WHAT THE TASK ASKS ::
Produce exactly the lines from the one holding "Open 'What does it take to survive?' lesson" through the last line of the data below, with every picture left out.

====

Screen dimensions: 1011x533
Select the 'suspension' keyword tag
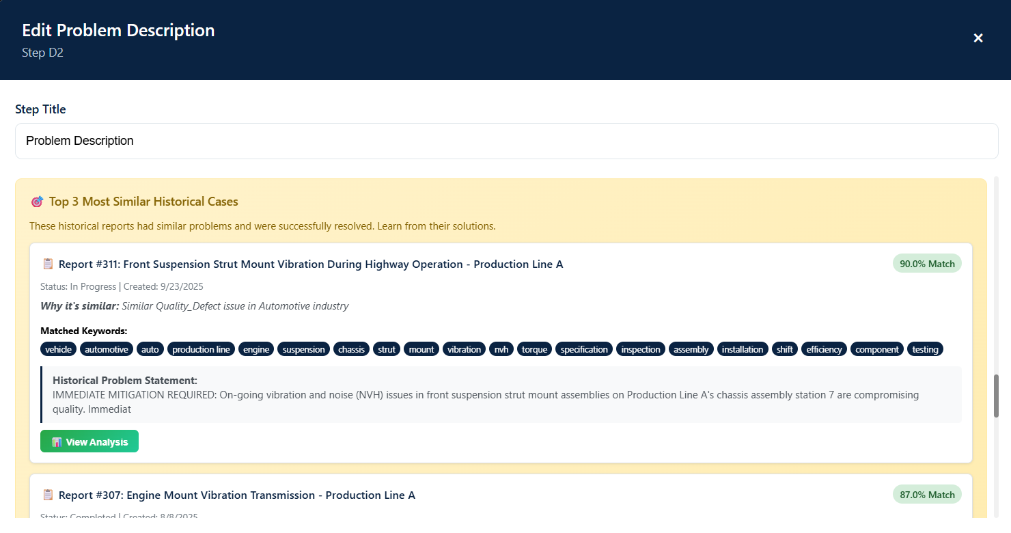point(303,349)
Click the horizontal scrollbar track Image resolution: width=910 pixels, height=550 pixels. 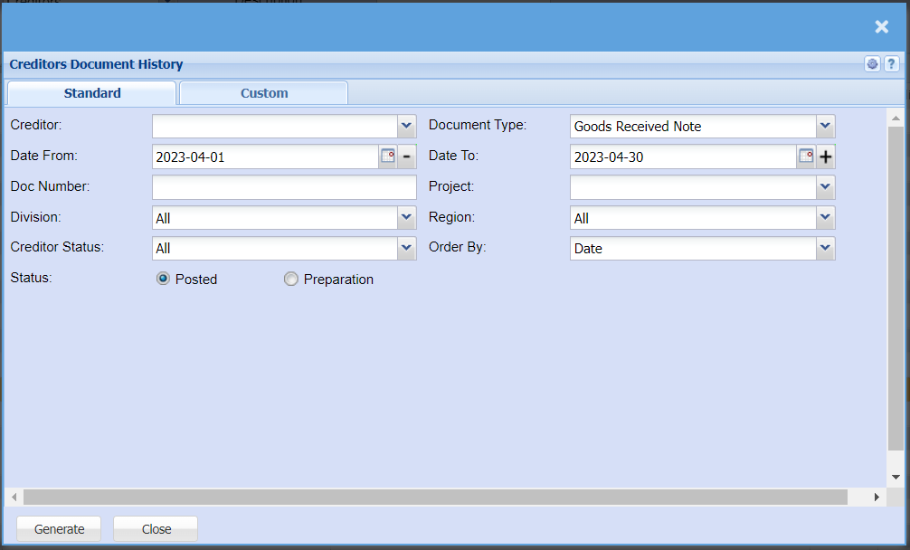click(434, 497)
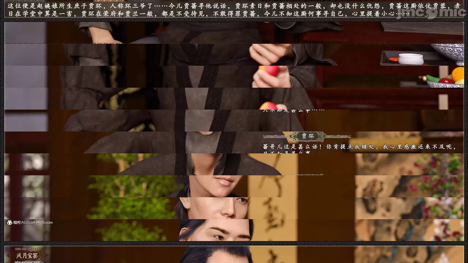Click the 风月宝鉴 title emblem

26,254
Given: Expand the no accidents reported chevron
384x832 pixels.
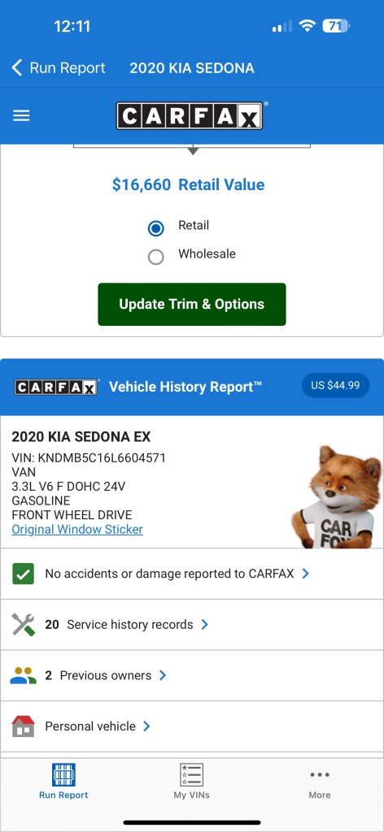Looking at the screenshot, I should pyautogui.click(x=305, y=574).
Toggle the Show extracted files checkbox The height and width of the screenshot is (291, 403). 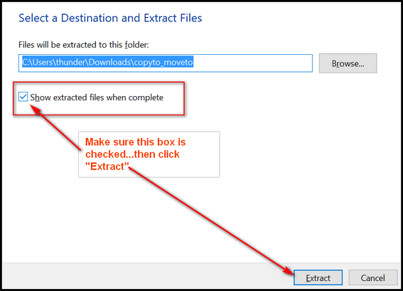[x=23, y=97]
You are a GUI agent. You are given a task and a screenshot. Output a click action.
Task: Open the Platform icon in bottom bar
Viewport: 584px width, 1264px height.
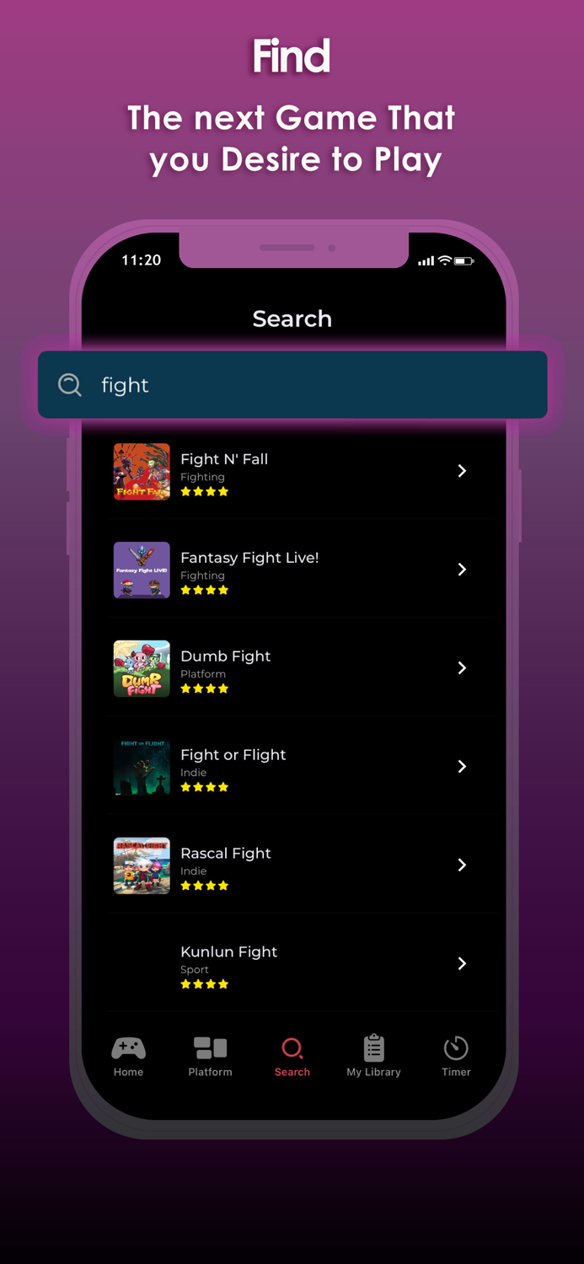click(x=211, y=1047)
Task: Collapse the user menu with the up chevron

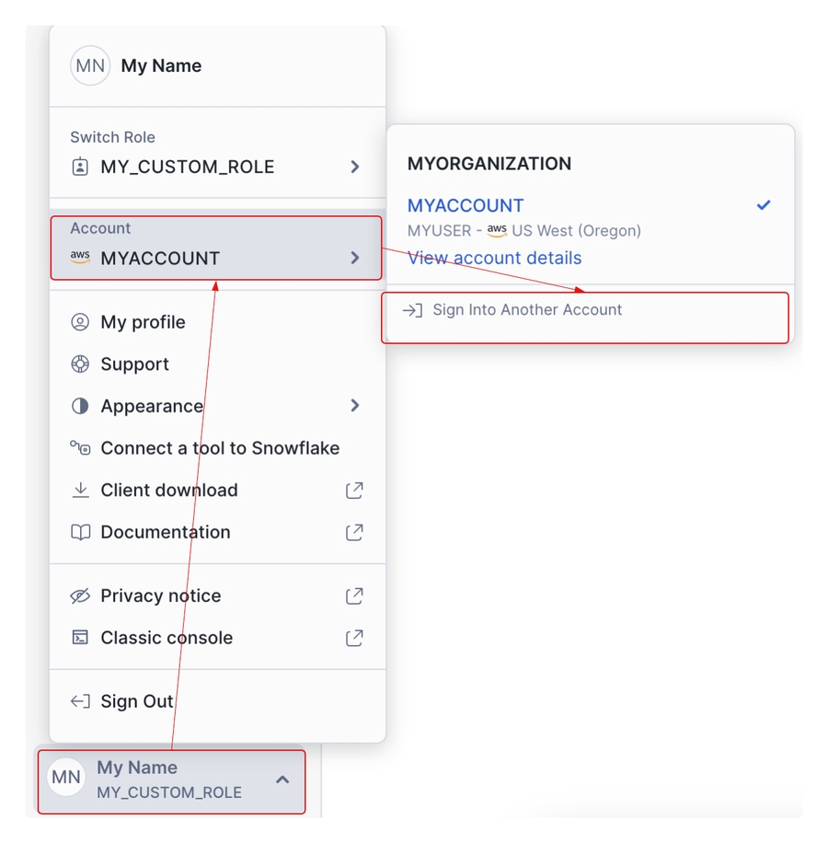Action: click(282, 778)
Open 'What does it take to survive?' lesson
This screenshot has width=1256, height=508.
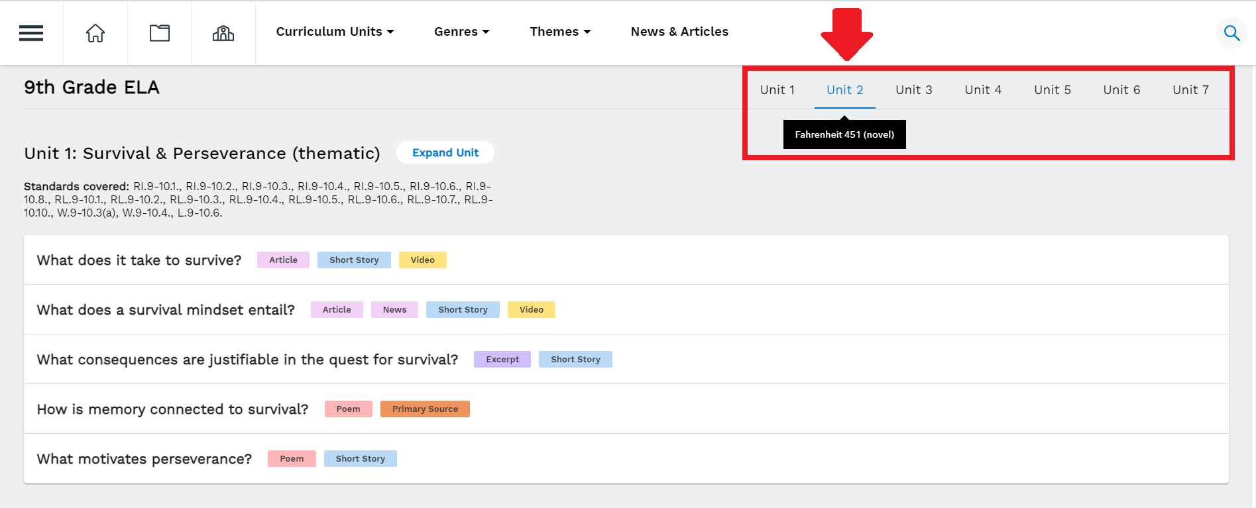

====

TASK SOLUTION ::
Open 'What does it take to survive?' lesson
This screenshot has width=1256, height=508.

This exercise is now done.